[What to work on] Nothing but a number should be given: how many lines in the listing contain the word "chevron".

[Data extracts]
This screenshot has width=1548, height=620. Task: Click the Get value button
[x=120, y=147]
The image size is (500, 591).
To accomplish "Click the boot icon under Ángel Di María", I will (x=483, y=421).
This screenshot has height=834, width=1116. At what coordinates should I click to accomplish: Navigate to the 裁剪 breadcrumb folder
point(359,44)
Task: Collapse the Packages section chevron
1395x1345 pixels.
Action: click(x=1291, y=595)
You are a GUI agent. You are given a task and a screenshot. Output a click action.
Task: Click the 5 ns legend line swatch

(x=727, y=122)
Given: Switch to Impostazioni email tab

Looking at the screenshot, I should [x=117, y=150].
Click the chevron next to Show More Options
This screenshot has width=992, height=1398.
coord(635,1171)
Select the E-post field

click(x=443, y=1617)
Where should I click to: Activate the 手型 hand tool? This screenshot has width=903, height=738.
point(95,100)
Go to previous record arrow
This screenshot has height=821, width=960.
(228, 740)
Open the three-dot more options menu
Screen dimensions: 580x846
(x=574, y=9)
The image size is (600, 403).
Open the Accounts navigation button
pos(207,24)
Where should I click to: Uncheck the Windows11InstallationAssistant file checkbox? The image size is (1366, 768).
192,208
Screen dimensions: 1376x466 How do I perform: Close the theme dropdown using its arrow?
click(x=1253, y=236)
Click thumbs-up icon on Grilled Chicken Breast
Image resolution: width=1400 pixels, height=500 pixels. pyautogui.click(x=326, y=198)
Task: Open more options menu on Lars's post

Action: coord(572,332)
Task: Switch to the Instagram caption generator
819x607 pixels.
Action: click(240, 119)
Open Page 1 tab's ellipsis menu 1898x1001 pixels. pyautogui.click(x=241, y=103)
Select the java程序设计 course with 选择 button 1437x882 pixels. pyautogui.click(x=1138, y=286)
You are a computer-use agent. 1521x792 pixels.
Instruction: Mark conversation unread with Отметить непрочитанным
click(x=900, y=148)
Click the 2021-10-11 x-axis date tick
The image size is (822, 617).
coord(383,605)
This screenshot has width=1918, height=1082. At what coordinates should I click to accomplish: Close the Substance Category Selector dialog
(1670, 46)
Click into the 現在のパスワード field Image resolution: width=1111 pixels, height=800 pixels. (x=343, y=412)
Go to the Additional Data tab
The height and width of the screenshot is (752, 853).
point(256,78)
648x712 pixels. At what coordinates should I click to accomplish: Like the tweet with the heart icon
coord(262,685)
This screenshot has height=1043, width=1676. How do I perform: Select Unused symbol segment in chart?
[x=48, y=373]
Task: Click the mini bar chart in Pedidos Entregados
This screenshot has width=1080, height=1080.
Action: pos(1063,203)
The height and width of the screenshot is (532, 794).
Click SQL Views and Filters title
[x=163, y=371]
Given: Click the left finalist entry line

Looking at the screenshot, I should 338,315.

[Task solution] 2